Crise de l'hôpital : Il faut "envoyer un message d'espoir" au personnel soignant, analyse le président de l’Institut Santé
"On a un énorme gâchis parce qu'on reste sur un système qui a déraillé et on essaie de le rafistoler plutôt que d'avoir une approche plus systémique", estime sur franceinfo Frédéric Bizard, président-fondateur de l'Institut Santé.

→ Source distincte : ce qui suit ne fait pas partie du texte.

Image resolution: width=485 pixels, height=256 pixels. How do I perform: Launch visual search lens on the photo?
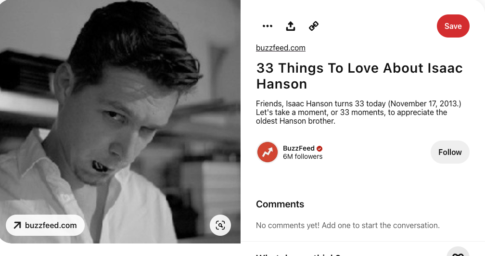pos(220,225)
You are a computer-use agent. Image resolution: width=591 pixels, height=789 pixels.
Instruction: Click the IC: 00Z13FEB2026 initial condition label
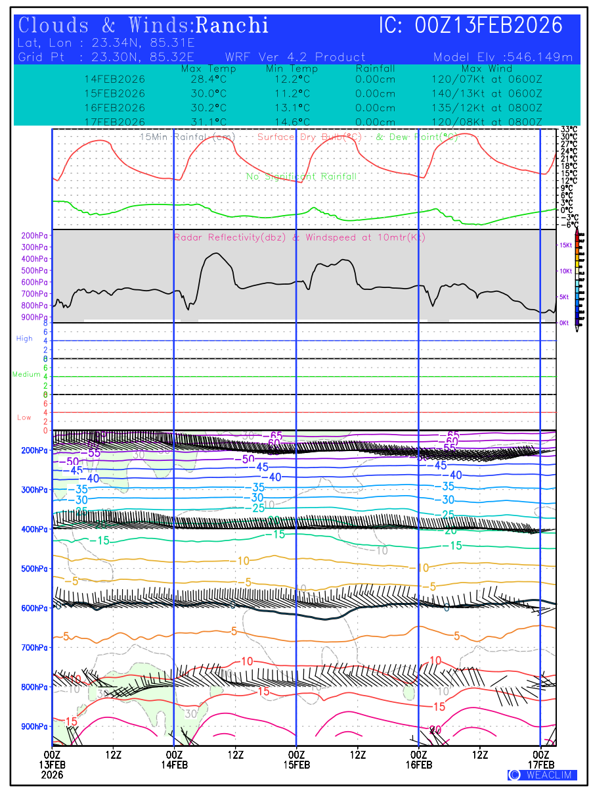pos(471,26)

La crise de l'hôpital public "est la manifestation de la fin d'un système", a estimé jeudi 19 mai Frédéric Bizard, professeur d'économie à l'ESCP Business School, président-fondateur de l'Institut Santé. Rémi Salomon, président de conférence des présidents des commissions médicales d'établissement de CHU a alerté jeudi matin sur "un risque imminent de ruptures d'accès aux soins" par manque de personnels soignants. Il faut "envoyer un message d'espoir" à l'hôpital en expliquant que "les sacrifices nécessaires pour passer des crises sont des sacrifices temporaires", explique-t-il.
franceinfo : le malaise à l'hôpital public n'est pas nouveau ?

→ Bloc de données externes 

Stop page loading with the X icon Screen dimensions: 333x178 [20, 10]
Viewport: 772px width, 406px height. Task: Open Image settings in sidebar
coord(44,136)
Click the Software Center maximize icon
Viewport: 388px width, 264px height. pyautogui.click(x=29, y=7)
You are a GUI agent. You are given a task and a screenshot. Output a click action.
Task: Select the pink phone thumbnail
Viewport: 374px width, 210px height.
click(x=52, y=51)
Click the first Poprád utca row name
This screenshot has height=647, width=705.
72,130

Frédéric Bizard : Les urgences étaient déjà dans une grève massive en 2019 et souvent on pense que les grèves sont des manifestations corporatistes d'un secteur. Mais c'est en fait un signal d'alarme qui a été tiré depuis longtemps, donc bien avant le Covid-19. Tout cela est la manifestation de la fin d'un système. On est en bout de cycle d'un système qui a été élaboré en 1945 et en 1958 et qui a fait toutes ses preuves pour permettre dans le monde du 20e siècle des pathologies aiguës d'avoir un accès aux soins parmi les meilleurs au monde, mais qui n'a pas du tout été pensé dans un environnement avec un vieillissement de la population historique entre 2010 et 2030, entre des pathologies qui ne sont plus aiguës, mais qui sont chroniques, ce qui change complètement la nature du risque avec un allongement du risque et donc un hôpital qui devient normalement un lieu de passage et plus le carrefour du système. Et puis une révolution technologique qui doit permettre véritablement avec la technologie d'améliorer considérablement les prises en charge. On a un énorme gâchis d'une ressource exceptionnelle en France, la ressource humaine, la ressource technologique, la ressource financière est unique au monde en France, mais on a un énorme gâchis parce qu'on reste sur un système qui a déraillé et on essaie de le rafistoler plutôt que d'avoir une approche plus systémique.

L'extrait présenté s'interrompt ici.